Ja już od soboty w PL i jest mega pozytywnie. Myślałam, że będę narzekała jak to zazwyczaj bywa, ale nic podobnego!
W sobotę od razu po przyjeździe 1,5 h basen, do tego ćwiczenia i wieczorem koncert. Ze znajomymi zajechaliśmy do mojego mieszkania i na dni Opola!
Bardziej w sumie to się potem w klubie wybawiłam, bo koleś z budki suflera się opił i w sumie go nie rozumiałam:D Chociaż ja tam już też miałam w czubie!
Rano w niedziele pozbieraliśmy się, posiedzieliśmy i do domu.
O 13 na rolki polecieliśmy! Mega, mega! Sezon rolkowy ogłaszam za otwarty! :)
Od wczoraj znowu na studiach, nie ma źle, ale trza się ogarnąć, a co się za notatki zabieram to usypiam, więc nie ma lekko!
Dzisiaj.
Pozbierałam się już o 7 z wyrka, posprzątałam no i jazda! Trza poćwiczyć!
Jak narazie z ćwiczeń:
Skalpel
Mel b abs
Potem jeszcze będą roleczki nad oderką! Żyć nie umierać! ;]

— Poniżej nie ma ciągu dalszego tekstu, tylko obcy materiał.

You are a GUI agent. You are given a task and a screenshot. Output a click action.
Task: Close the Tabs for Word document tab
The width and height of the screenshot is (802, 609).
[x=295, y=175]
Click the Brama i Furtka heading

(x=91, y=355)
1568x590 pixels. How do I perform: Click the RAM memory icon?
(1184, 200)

No ale pewnie jakieś piwko też wleci znając życie!
Menu:
Śniadanie: Serek wiejski wymieszany z kawą rozpuszczalną + trochę owsianki
Obiad: Sałatka (obowiązkowo z groszkiem), bułka, jajko
A potem to nie wiadomo jak wyjdzie.
Jeżeli chodzi o ogólny stan diety i ćwiczeń myślę, że całkiem wporzo! Chociaż nie odbija się to coś na wadze niestety.

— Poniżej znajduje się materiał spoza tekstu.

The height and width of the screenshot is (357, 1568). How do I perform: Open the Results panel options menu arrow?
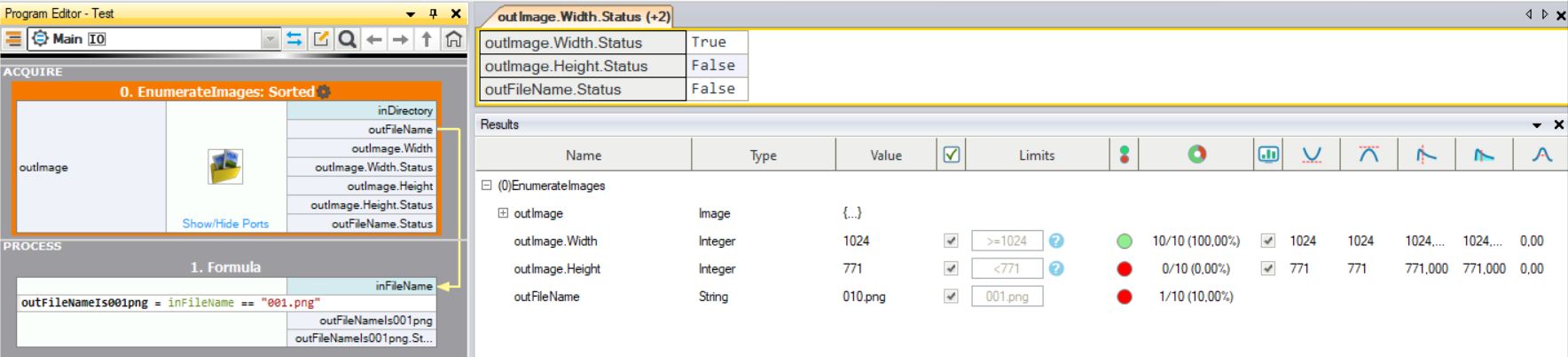tap(1536, 125)
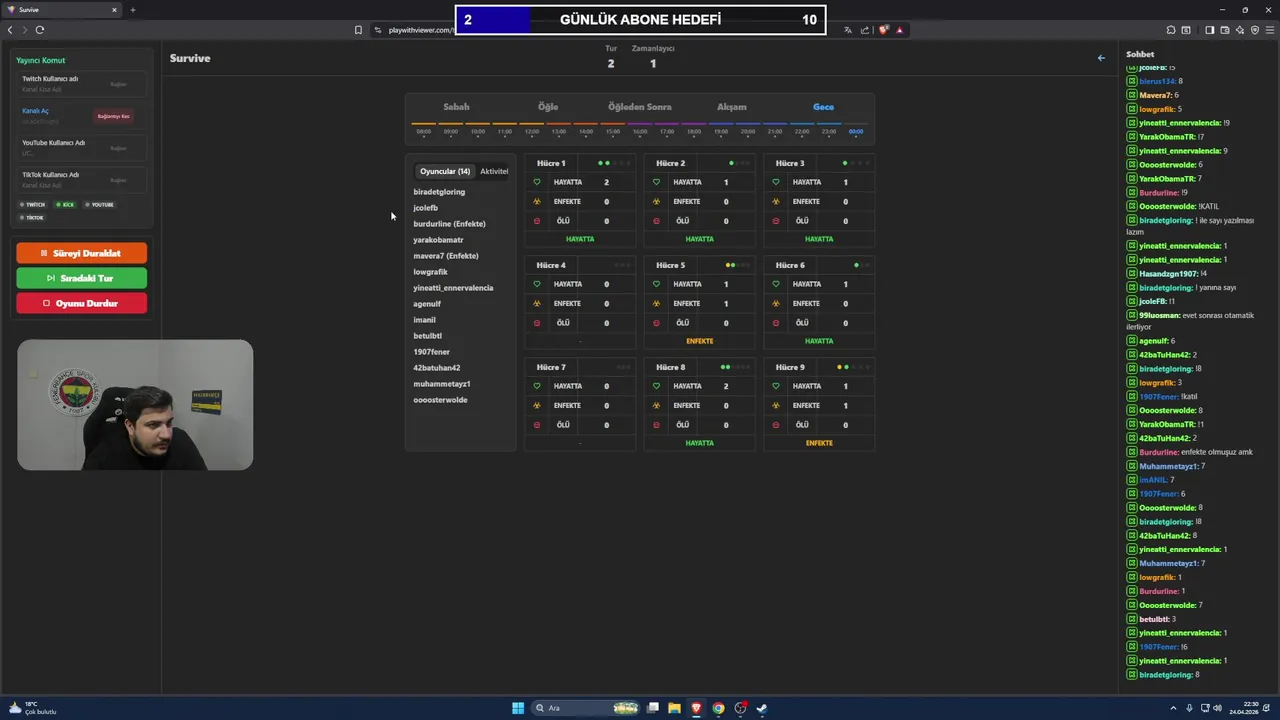The height and width of the screenshot is (720, 1280).
Task: Click the Sıradaki Tur button
Action: coord(82,278)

Miesiąc siedziałam w niemczech i starałam się jak moglam co by schuść! A tu lipa na wadze! Codziennie ćwiczyłam przez ten miesiąc, poza tym od rana do wieczora na nogach, obsluga i te sprawy. Zdarzyło się wieczorem zjeść z szefami, ale najczęściej coś lekkiego, więc nie rozumiem. Już aż się siostra dziwiła, że przy takim odżywianiu i przy tylu ćwiczeniach nie chudne.
Chociaż muszę wam powiedzieć, że tylu pozytywnych komentarzy co do mojego wyglądu jeszcze chyba nigdy nie slyszałam! Od szefów to jedno, ale też od stałych klientów! Mega motywuje i zachęca do dalszej pracy nad ciałem. No chyba, że już przestaje działaś wszystko.
Może nie jest mi już dane więcej schudnąć, chyba, że wg nie powinnam prawie jeść, a tak to chyba do końca życia ciupać mi się nie chce. Jedyne o co mi teraz chodzi to zrzucić ten cholerny brzuch, bebech, bo już mnie irytuje, że mimo codziennych brzuszków nic nie widać! SZOK! Jedynie czuć pod warstwą tłuszczu :D
A tak u mnie w sumie bez zmian!
Tak jak pisałam muszę się zabrać za naukę, pisanie prac, pisanie pierwszego rozdziału pracy magisterskiej! A nie chce mi się ni cholery zebrać w sobie i zacząć tego robić!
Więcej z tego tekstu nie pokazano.